Öyle ki hâkim sınıf klikleri dahil, en sol cenahtan olmak
üzere, reformist, küçük burjuva ve orta burjuvaziyi temsil eden çeşitli
milliyetlerden bütün parti ve örgütler, hep bir ağızdan koro tutarak;
“seçimlerden faşist diktatörlükten, Tek Adam’dan kurtulmaktan” bahsediyor,
“Demokrasi mücadelesinde nefes borularının açılacağından, nefes almaya,
yorgun düşmekten kurtulacağına “faşizmin yıkılacağından, laik, demokratik cumhuriyetin yeniden tesis
edileceğini, hak, hukuk, adaletin geleceği vaat” edilerek kitlelerin geleceğe olan umutları, umutsuzluğa
dönüştürülüyor. Bu gerçek dışı vaatler kulağa ilkten hoş gelebilir, ama
aldatmacadan başka bir şey ifade etmediği gibi, gerçeklere asla bağdaşmayan
vaatler bunlar.
Ve böylelikle, ezilen, sömürülen milyonlarca halka büyük umutlarla, “demokrasi, özgürlük ve yoksulluktan ve faşizmden kurtuluş yolumuzun açılacağı” söyleniyor. Ezilenlerin büyük hayallere kapılması sağlanıyor, faşist devletin niteliği görmezden gelinerek, seçimlere katılmaları isteniyor. Devletin tıkanan damarlarının açılmasına, içine düştüğü çıkmazdan kurtarılmaya hizmet edilmektedir.

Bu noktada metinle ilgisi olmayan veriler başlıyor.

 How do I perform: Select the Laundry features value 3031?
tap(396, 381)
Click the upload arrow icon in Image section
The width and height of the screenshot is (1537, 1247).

Bir nevi bu tavırla, faşist devletin nasıl yönetileceği halklara dayatılarak onaylatılmak isteniyor. Faşist devletin dayattığı iki ucu boklu değneğin bir ucundan tutulması isteniyor.
Demem o ki böylece, faşist devletin idari özü yok sayılıyor, yargı, yasama, yürütmenin özü unutulmuş oluyor. Gelecekte değişecek tek şey hâkim sınıfların bir kliğinin yerine, diğer kliğinin geçerek bizleri yönetiyor olacağı gerçeğidir. Seçim sonuçları ne olursa olsun özde bir değişiklik olmayacaktır. Faşizmin bugün uygulanan yönetsel biçiminde bir değişiklik olmayacaktır. Yalnızca iktidarı yönetmekte el değişikliği olacaktır. Her ikisinin de özü bir ve aynıdır. Türkiye ve Türkiye Kürdistan devrimci hareketinin ezici çoğunluğu kendilerini yasal sınırlar içerisine hapsetmesi kabul edilir değil, bu devletin faşizmin yönetim biçimini, şeklini, özünü kavrayamamaktan kaynağını alan ideolojik sağ bir sapmadır.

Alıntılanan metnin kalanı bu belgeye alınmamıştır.